Target pointing data
..............................

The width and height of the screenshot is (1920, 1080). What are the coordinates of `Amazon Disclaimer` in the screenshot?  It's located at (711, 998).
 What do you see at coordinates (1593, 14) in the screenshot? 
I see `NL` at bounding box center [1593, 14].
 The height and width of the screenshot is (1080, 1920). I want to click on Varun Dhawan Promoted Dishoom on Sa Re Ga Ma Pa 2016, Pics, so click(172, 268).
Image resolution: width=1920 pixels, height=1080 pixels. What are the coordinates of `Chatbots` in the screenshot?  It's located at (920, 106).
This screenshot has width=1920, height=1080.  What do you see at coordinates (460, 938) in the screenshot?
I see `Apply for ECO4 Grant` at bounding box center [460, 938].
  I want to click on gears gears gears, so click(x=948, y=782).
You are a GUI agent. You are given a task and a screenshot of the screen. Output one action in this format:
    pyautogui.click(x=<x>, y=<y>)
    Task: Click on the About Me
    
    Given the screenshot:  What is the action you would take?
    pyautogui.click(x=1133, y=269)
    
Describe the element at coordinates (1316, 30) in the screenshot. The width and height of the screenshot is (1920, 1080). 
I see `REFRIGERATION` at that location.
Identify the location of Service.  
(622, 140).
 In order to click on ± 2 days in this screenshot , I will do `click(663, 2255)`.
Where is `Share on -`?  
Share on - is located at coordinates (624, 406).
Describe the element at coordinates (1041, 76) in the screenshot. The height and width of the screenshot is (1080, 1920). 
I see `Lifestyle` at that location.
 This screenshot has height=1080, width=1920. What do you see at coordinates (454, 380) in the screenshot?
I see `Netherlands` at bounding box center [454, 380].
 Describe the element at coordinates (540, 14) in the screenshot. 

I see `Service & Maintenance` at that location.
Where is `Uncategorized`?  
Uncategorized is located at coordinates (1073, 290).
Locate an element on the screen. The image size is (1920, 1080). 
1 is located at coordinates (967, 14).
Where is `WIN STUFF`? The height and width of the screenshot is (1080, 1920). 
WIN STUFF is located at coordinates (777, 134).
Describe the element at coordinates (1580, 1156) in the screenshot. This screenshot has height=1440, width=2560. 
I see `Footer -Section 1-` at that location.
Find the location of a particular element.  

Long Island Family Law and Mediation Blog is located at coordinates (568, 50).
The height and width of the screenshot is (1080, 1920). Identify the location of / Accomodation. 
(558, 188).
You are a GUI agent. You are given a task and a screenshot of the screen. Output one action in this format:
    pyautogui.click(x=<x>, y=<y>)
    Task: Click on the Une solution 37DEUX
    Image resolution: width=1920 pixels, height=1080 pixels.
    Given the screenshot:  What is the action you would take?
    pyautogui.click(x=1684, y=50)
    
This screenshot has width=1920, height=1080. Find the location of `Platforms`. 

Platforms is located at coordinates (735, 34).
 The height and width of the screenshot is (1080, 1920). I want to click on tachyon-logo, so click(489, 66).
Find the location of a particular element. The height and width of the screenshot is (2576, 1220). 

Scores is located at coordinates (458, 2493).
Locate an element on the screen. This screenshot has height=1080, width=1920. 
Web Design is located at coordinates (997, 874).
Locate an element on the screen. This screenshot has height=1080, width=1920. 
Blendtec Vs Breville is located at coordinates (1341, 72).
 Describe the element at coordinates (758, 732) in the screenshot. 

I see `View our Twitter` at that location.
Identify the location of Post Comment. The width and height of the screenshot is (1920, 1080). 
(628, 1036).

..............................

#### Problem requirements:
Reproduce the material above with every occurrence of "Describe the element" changed to "Identify the element", leaving everything else untouched.

#### Full output:
The width and height of the screenshot is (1920, 1080). What are the coordinates of `Amazon Disclaimer` in the screenshot?  It's located at (711, 998).
 What do you see at coordinates (1593, 14) in the screenshot? 
I see `NL` at bounding box center [1593, 14].
 The height and width of the screenshot is (1080, 1920). I want to click on Varun Dhawan Promoted Dishoom on Sa Re Ga Ma Pa 2016, Pics, so click(172, 268).
Image resolution: width=1920 pixels, height=1080 pixels. What are the coordinates of `Chatbots` in the screenshot?  It's located at (920, 106).
This screenshot has width=1920, height=1080.  What do you see at coordinates (460, 938) in the screenshot?
I see `Apply for ECO4 Grant` at bounding box center [460, 938].
  I want to click on gears gears gears, so click(x=948, y=782).
You are a GUI agent. You are given a task and a screenshot of the screen. Output one action in this format:
    pyautogui.click(x=<x>, y=<y>)
    Task: Click on the About Me
    
    Given the screenshot:  What is the action you would take?
    pyautogui.click(x=1133, y=269)
    
Identify the element at coordinates (1316, 30) in the screenshot. The width and height of the screenshot is (1920, 1080). 
I see `REFRIGERATION` at that location.
Identify the location of Service.  
(622, 140).
 In order to click on ± 2 days in this screenshot , I will do `click(663, 2255)`.
Where is `Share on -`?  
Share on - is located at coordinates (624, 406).
Identify the element at coordinates (1041, 76) in the screenshot. The height and width of the screenshot is (1080, 1920). 
I see `Lifestyle` at that location.
 This screenshot has height=1080, width=1920. What do you see at coordinates (454, 380) in the screenshot?
I see `Netherlands` at bounding box center [454, 380].
 Identify the element at coordinates (540, 14) in the screenshot. 

I see `Service & Maintenance` at that location.
Where is `Uncategorized`?  
Uncategorized is located at coordinates (1073, 290).
Locate an element on the screen. The image size is (1920, 1080). 
1 is located at coordinates (967, 14).
Where is `WIN STUFF`? The height and width of the screenshot is (1080, 1920). 
WIN STUFF is located at coordinates (777, 134).
Identify the element at coordinates (1580, 1156) in the screenshot. This screenshot has height=1440, width=2560. 
I see `Footer -Section 1-` at that location.
Find the location of a particular element.  

Long Island Family Law and Mediation Blog is located at coordinates (568, 50).
The height and width of the screenshot is (1080, 1920). Identify the location of / Accomodation. 
(558, 188).
You are a GUI agent. You are given a task and a screenshot of the screen. Output one action in this format:
    pyautogui.click(x=<x>, y=<y>)
    Task: Click on the Une solution 37DEUX
    Image resolution: width=1920 pixels, height=1080 pixels.
    Given the screenshot:  What is the action you would take?
    pyautogui.click(x=1684, y=50)
    
This screenshot has width=1920, height=1080. Find the location of `Platforms`. 

Platforms is located at coordinates (735, 34).
 The height and width of the screenshot is (1080, 1920). I want to click on tachyon-logo, so click(489, 66).
Find the location of a particular element. The height and width of the screenshot is (2576, 1220). 

Scores is located at coordinates (458, 2493).
Locate an element on the screen. This screenshot has height=1080, width=1920. 
Web Design is located at coordinates (997, 874).
Locate an element on the screen. This screenshot has height=1080, width=1920. 
Blendtec Vs Breville is located at coordinates (1341, 72).
 Identify the element at coordinates (758, 732) in the screenshot. 

I see `View our Twitter` at that location.
Identify the location of Post Comment. The width and height of the screenshot is (1920, 1080). 
(628, 1036).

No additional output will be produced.